Cell Signal. 2003 Jan;15(1):47-55. doi: 10.1016/s0898-6568(02)00054-2.
Several mechanisms participate in the down-regulation of growth hormone receptor (GHR) signalling under ligand exposure. In CHO cells expressing GHR, we show that ligand stimulation induces degradation of the total cell GHR content. Experiments with 125I-hGH indicate that ligand-bound internalized receptors are not immediately replaced. Using cell surface biotinylation, we demonstrate for the first time that, concomitantly with the degradation of cell surface receptors, GHRs from the intracellular compartments are also degraded. We thus suggest that under prolonged ligand exposure, some GHRs are targeted to the cell surface, while others are routed to degradation compartments. Inhibitors of Jak2 and of the proteasome partially inhibited degradation of cell surface receptors, while these compounds completely inhibit the degradation of intracellular GHRs, resulting in their accumulation. We therefore propose that Jak2 and proteasome activities control the amount of intracellular GHRs, and thus the availability of receptors at the cell surface, during ligand exposure.

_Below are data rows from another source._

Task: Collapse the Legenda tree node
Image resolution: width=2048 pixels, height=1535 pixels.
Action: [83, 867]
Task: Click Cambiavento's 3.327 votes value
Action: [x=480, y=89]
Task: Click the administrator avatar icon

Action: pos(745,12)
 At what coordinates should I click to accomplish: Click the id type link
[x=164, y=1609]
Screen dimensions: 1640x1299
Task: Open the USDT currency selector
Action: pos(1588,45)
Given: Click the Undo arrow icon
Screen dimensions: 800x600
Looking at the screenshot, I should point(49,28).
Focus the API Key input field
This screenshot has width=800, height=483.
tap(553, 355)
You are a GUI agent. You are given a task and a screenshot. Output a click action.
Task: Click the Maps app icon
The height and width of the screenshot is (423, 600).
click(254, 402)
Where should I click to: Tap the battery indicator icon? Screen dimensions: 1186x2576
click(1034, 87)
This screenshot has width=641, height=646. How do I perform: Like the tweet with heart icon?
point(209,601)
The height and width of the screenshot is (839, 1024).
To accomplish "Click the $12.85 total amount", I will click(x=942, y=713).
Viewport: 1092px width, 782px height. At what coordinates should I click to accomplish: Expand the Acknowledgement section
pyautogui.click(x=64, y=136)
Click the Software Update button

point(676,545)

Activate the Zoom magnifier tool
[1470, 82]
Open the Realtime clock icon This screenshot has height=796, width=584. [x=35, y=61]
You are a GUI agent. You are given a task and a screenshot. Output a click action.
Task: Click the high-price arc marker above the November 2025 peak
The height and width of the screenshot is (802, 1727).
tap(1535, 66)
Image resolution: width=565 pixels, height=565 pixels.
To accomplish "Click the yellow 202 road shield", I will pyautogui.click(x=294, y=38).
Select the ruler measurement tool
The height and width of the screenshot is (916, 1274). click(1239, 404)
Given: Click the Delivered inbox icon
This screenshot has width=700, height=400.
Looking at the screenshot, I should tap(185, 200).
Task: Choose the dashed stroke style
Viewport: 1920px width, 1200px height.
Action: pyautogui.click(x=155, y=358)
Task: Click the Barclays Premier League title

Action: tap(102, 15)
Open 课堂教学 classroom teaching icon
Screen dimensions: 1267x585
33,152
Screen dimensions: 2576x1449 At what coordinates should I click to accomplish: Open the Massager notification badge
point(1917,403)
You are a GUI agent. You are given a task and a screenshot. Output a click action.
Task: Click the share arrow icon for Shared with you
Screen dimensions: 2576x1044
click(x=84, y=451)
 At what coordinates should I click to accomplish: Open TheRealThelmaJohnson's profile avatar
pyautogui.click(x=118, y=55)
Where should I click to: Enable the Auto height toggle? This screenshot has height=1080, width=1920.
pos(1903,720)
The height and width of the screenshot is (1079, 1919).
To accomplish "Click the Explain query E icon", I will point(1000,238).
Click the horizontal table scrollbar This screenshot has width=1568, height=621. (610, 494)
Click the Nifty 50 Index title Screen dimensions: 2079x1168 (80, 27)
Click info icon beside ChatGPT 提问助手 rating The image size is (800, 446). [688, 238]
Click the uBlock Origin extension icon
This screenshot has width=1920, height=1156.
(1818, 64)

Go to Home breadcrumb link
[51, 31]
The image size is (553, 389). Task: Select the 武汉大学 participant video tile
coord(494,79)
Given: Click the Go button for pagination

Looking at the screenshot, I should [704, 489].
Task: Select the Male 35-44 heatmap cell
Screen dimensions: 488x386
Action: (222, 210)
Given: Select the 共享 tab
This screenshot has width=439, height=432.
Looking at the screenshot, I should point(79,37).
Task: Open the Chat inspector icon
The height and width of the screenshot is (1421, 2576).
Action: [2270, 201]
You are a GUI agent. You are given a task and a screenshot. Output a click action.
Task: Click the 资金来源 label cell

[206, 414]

在配体暴露情况下,多种机制参与生长激素受体(GHR)信号传导的下调。在表达GHR的CHO细胞中,我们发现配体刺激会诱导总细胞GHR含量的降解。用¹²⁵I-hGH进行的实验表明,结合配体的内化受体不会立即被替换。通过细胞表面生物素化,我们首次证明,在细胞表面受体降解的同时,细胞内区室中的GHR也会被降解。因此,我们认为在长时间配体暴露下,一些GHR靶向细胞表面,而另一些则被导向降解区室。Jak2和蛋白酶体的抑制剂部分抑制细胞表面受体的降解,而这些化合物完全抑制细胞内GHR的降解,导致其积累。因此,我们提出在配体暴露期间,Jak2和蛋白酶体活性控制细胞内GHR的数量,从而控制细胞表面受体的可用性。